前列腺癌是全球男性第二大高发恶性肿瘤，其中去势抵抗性前列腺癌（CRPC）因对雄激素剥夺治疗（ADT）耐药成为临床难点。代谢重编程是肿瘤标志性特征，而有氧糖酵解（Warburg效应）在CRPC进展中的作用机制尚未明确。组蛋白乙酰转移酶KAT5（又称Tip60）虽已知参与DNA损伤修复和AR信号调控，但其是否通过代谢调控影响CRPC进展仍属未知。

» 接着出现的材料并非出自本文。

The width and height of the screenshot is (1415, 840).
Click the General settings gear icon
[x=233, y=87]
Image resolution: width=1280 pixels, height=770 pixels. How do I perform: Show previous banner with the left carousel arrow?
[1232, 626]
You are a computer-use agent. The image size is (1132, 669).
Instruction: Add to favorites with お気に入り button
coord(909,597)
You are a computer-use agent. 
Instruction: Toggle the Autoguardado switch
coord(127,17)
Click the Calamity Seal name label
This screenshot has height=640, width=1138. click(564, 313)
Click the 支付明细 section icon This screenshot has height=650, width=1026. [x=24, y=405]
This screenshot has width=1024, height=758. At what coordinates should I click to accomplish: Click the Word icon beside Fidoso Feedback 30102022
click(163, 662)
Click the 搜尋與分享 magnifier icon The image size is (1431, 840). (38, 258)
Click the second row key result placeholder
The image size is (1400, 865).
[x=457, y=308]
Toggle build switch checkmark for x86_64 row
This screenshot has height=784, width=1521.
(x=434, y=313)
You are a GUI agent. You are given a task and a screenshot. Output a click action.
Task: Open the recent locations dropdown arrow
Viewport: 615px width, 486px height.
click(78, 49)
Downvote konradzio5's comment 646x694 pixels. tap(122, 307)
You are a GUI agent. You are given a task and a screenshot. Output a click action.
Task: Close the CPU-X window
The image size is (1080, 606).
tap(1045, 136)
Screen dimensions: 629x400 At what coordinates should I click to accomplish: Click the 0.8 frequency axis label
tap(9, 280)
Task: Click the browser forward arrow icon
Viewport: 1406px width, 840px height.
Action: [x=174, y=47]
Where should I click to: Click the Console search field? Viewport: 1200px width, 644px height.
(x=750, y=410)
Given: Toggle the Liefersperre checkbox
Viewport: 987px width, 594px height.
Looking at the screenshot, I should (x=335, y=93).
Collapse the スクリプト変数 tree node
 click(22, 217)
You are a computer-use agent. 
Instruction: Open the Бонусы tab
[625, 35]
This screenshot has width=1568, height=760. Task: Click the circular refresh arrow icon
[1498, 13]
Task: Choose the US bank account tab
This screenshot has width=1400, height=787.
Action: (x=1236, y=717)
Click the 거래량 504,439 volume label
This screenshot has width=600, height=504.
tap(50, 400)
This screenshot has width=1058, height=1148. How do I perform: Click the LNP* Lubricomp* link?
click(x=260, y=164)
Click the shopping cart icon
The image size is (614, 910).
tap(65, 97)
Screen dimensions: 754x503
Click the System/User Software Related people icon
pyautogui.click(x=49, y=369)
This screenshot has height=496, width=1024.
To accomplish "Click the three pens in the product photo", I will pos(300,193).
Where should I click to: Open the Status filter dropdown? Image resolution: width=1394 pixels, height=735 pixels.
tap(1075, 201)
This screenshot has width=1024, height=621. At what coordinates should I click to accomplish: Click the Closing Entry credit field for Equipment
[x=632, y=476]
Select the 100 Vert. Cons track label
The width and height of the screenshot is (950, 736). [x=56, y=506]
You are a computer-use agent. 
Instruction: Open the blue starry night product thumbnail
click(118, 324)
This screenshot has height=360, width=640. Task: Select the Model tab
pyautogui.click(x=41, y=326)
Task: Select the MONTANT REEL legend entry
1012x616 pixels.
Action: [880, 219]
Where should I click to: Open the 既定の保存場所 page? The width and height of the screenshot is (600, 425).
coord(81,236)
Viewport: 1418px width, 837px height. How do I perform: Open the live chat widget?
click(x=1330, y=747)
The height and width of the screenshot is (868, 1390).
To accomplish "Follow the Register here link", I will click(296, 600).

上海交通大学医学院附属瑞金医院的研究团队在《Translational Oncology》发表的研究中，通过临床样本分析、细胞实验和动物模型，首次揭示KAT5通过p38介导的有氧糖酵解促进CRPC进展的分子机制。研究采用30对CRPC组织与癌旁样本、三种前列腺癌细胞系（DU145、LNCaP、PC3）及裸鼠移植瘤模型，运用qPCR、Western blot、免疫组化、CCK-8、Transwell、Seahorse能量代谢分析等技术，系统阐明了KAT5-PKM2/GLUT1轴在CRPC代谢调控中的核心作用。

KAT5在PCa组织和细胞中表达升高
临床样本显示CRPC组织中KAT5 mRNA和蛋白表达显著高于癌旁组织，免疫组化证实其表达水平：CRPC>激素敏感性前列腺癌（HSPC）>正常组织。在细胞层面，雄激素非依赖性DU145细胞的KAT5表达最高，提示其与CRPC进展的相关性。

KAT5表达与糖酵解关键基因正相关
CRPC组织中糖酵解限速酶PKM2表达显著升高。相关性分析显示KAT5与PKM、GLUT1表达呈正相关，且KAT5过表达可上调DU145细胞中PKM2和GLUT1蛋白水平，同时伴随LDHA、PFKL等糖酵解基因表达改变。

KAT5通过p38/JNK通路促进恶性表型
功能实验表明KAT5过表达使DU145细胞增殖率提高2.1倍，迁移和侵袭能力增强1.8倍，而siRNA沉默KAT5则逆转这些效应。机制上，KAT5特异性激活p38/JNK而非AKT/mTOR通路，抑制剂实验证实p38抑制对KAT5促瘤效应的阻断作用最强。

KAT5调控有氧糖酵解代谢流
代谢检测显示KAT5过表达使葡萄糖摄取量增加58%，乳酸产量提升2.3倍，ATP水平升高1.7倍。Seahorse分析证实其同时提高细胞外酸化率（ECAR）和耗氧率（OCR），呈现典型的有氧糖酵解特征。使用2-脱氧-D-葡萄糖（2-DG）抑制糖酵解后，KAT5介导的促增殖效应被部分抵消。

动物实验验证治疗潜力
裸鼠移植瘤模型显示，KAT5沉默组肿瘤体积较对照组减小67%，而过表达组肿瘤生长速度加快2.4倍，证实KAT5在体内的促瘤作用。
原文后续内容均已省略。